Tag Archives | Ortlieb USA

Rain City Bags

Frustrated by the absence of bags that would fit on the top of my stylish, new Luna rack, I had to consider the alternatives.

Which waterproof bag would be lightweight enough, mostly for use on multi-day tours such as Cycle Oregon, but could also be used for errands, as well as longer club rides and centuries?

I was not looking for a traditional set of panniers or would have selected a more heavy-duty rack to hold them.

I was more concerned that riding with one pannier would somehow throw me off-balance, or worse, “look stupid” (this, according to my sixteen year-old son who is also a cyclist).

Avenir’s medium-sized Rain City bags with a storage capacity of 910 cubic inches per bag are terrific.  The combined weight of two empty bags plus the rack is still considerably less than other “systems,” which combine a bag and rack that attaches to the seat post.

The Rain City bags are so roomy, I only needed one for my southern Oregon and northern California adventure.

They are slick-looking, silver bags made of nylon with a waterproof coating.  They attach easily to my rack and feature a roll- top closure and buckle, and come with foam inserts to maintain the shape of the bag and provide shock absorption for its contents.

Removing these inserts further reduced my carrying weight for Cycle Oregon, but will definitely be returned if I’m carrying a computer, a camera or a dozen eggs.

I’m pleased to report that I never lost my balance with one bag. I’d like to think I didn’t look stupid either.

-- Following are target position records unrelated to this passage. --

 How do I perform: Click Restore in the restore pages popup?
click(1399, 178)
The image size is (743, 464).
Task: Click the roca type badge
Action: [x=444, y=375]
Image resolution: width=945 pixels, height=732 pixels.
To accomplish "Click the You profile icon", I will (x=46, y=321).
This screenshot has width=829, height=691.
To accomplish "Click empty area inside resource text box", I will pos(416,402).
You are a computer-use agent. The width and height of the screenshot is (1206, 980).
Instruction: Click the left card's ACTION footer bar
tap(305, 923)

The bag was so lightweight,  it seemed ridiculous not to keep it on my bike at all times even though gear drops were provided at nearly every rest stop.  The roll top design allows for easy access and makes expanding the size of the bag simple, while keeping its contents dry.

On day four of our trip, in the middle of one particularly hot and steep climb, I stopped to help a fellow rider who looked particularly beat.  “Are you drinking enough water?” I asked noticing both of her water bottles were full.

“Yes.” She insisted.

“Do you need something to eat?” I asked her.

“Yes!  You have food?”

“I’ve got a Blueberry Crisp Cliff Bar, a can of Kern Mango drink, a golden delicious apple and some Lorna Doone cookies.”

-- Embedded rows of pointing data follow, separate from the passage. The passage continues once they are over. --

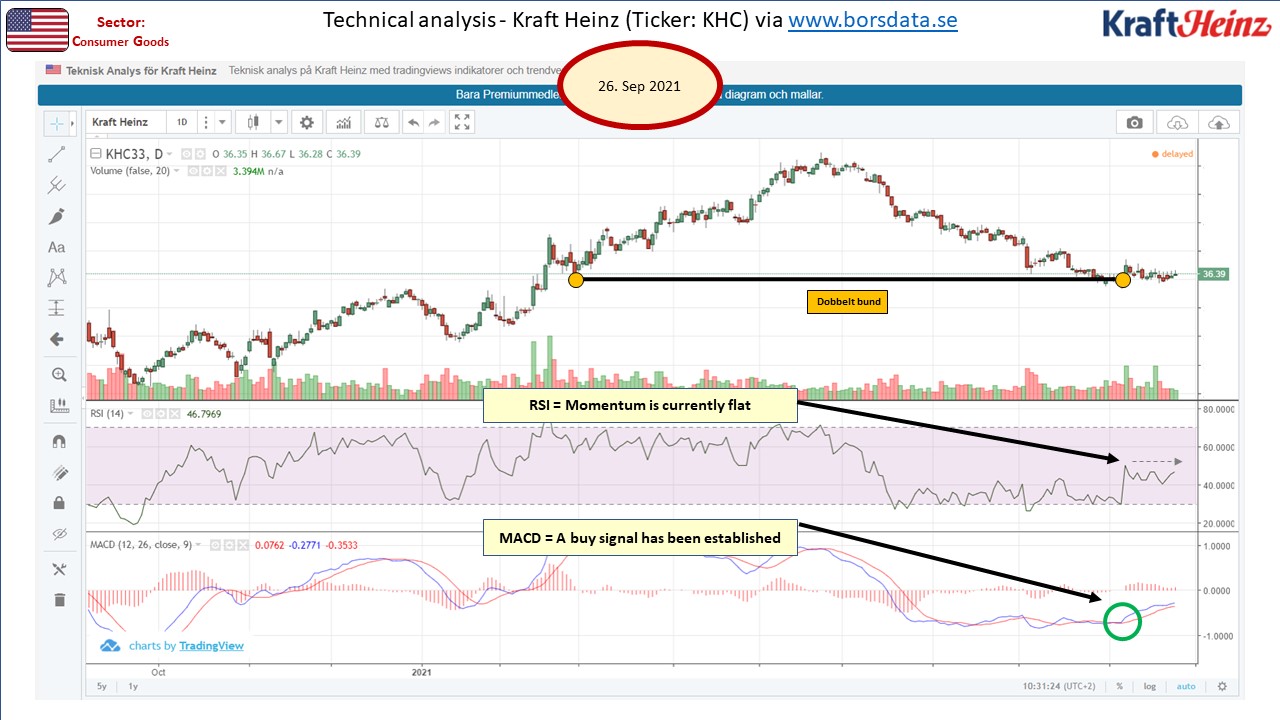Follow the TradingView link at chart bottom
This screenshot has height=720, width=1280.
tap(211, 646)
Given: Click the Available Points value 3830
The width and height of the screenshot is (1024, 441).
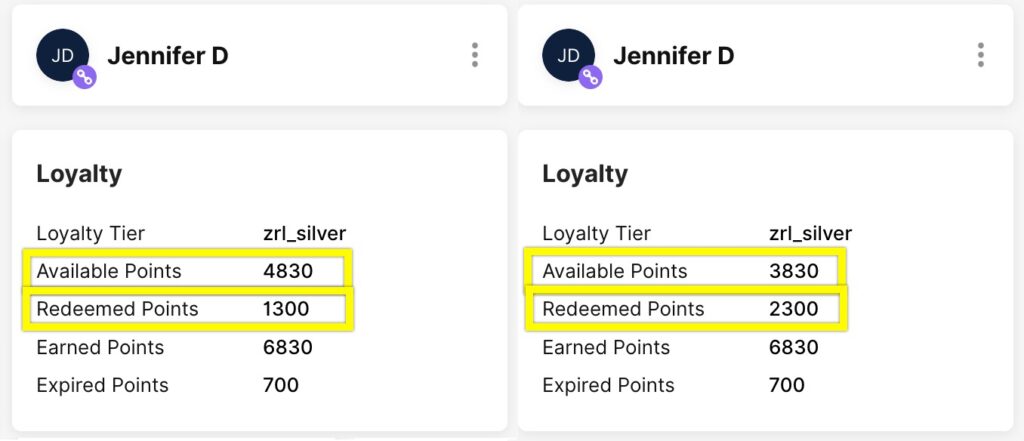Looking at the screenshot, I should coord(794,271).
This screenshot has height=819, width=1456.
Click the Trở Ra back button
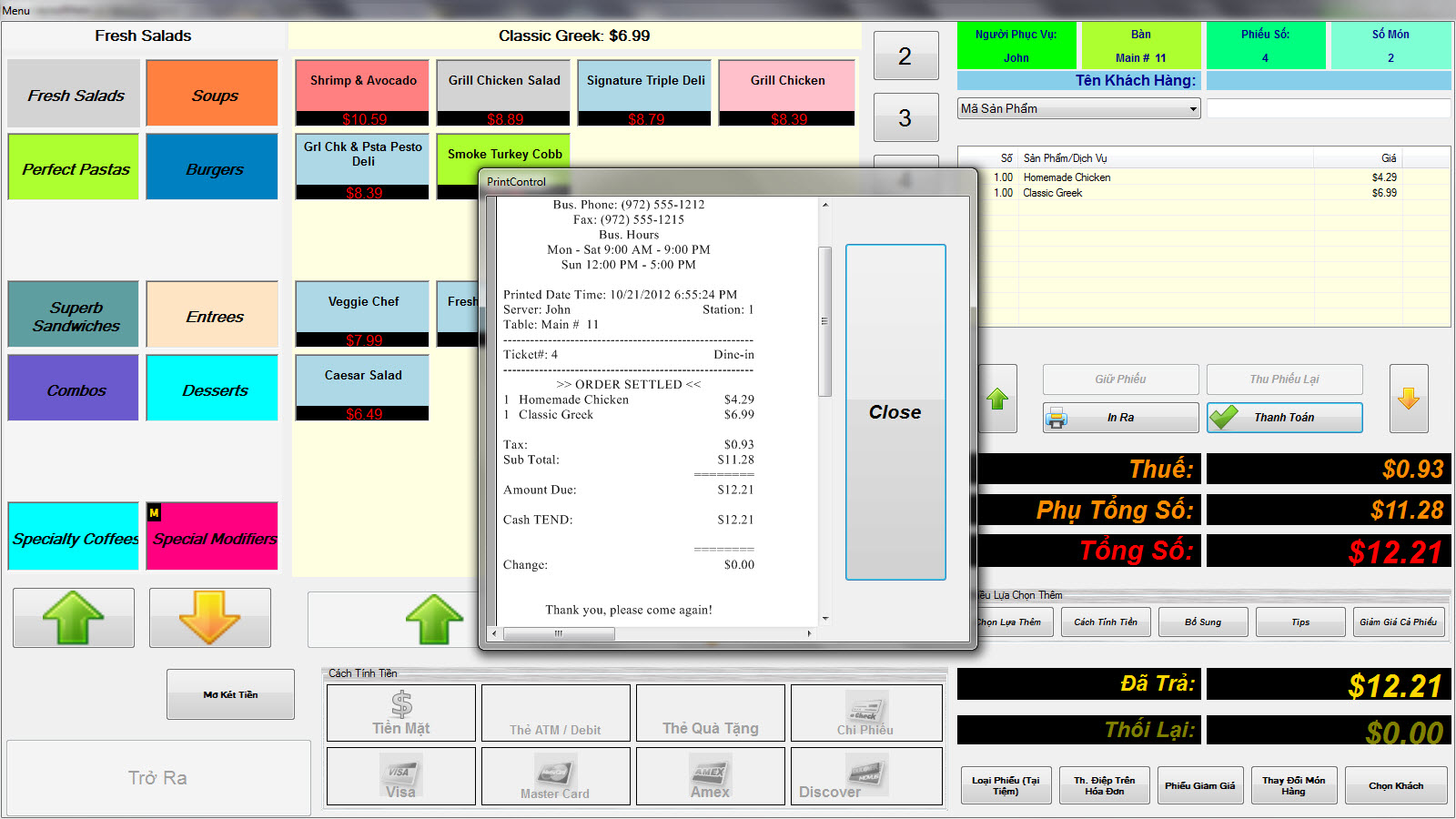click(158, 778)
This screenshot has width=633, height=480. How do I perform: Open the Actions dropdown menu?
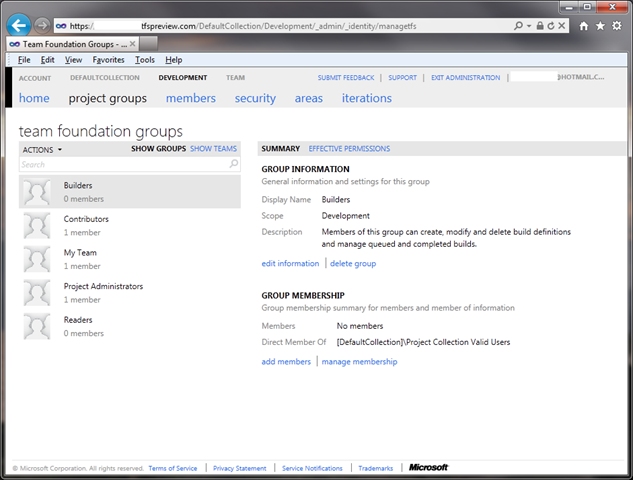click(42, 149)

“You’re a Deli!” she said and took the Cliff bar.

I took off and headed up the hill.

Later, I saw this same friend and she told me I’d helped her finish her ride.

Me, and the Rain City Deli, that is.

Now that I’m home, I can’t wait to start riding my bike to the supermarket. My plan is to wheel my bike, (along with my Rain City Bags) through the store instead of using a shopping cart. I won’t even have to break my loaf of French bread in half, just to get it home.

Luna Racks by Tubus

I’m of the opinion that unless you are a competitive cyclist, your bike should be equipped to function in a utilitarian mode.    If you need to go to the library, bank or market, why not use your bike instead of burning fossil fuel?

Unfortunately, most bicycle manufacturers don’t see it quite the same way.  They would rather you purchase three or four bikes for different purposes.  Consequently, your road bike in the garage may not be equipped with braze-ons, which would offer you the flexibility of being able to attach a standard rear rack.

Thank goodness for the people at Ortlieb USA, the exclusive U.S. importer of Tubus (and Racktime) racks from Germany.

Their Luna model is nothing less than a work of art reminiscent of famed modern designer, Charles Eames.  Made of welded tubular stainless steel, the Luna is sleek by design, and offers simple elegance.

It’s quite a contrast to other functional, yet cumbersome racks you just can’t wait to take off your bike because they’re so ugly.

The Luna weighs in at less than a pound (435 grams or 15.34 oz) and though made of rust-proof, stainless steel, the matte finish adds to its mystique.

You won’t even consider removing this rack from your frame because its aesthetic construction blends so well with the petite lines of your bike.   But, because your frame is smaller than most, installation may be a little tricky, so it’s not a bad idea to recruit your favorite bike mechanic to help you.  The rack attaches to the frame via the rear brake bolt and if your bike has no braze-ons, Ortliebusa.com offers several adapter kits to assist in a trouble-free installation.

The top “shelf” (or “deck”) of the rack is narrow and not designed to sufficiently support a rear rack bag.

However, it will easily accommodate a set of panniers and can hold about 39 pounds of weight.

Though the cost of the Luna is more expensive than the competition, it comes with a life-time guarantee as well as a three-year “Mobile Guarantee” to registered-owners.  This means if your rack fails due to material or workmanship during this three-year period, a new Tubus rack will be sent via express delivery anywhere in the world with a deliverable address. Investing in a Tubus rack will give your bike a classy refined look. Combined with an Ortlieb bag, your next trip to the market will be more of a delightful journey.  Before you know it, everyone in your family will want one.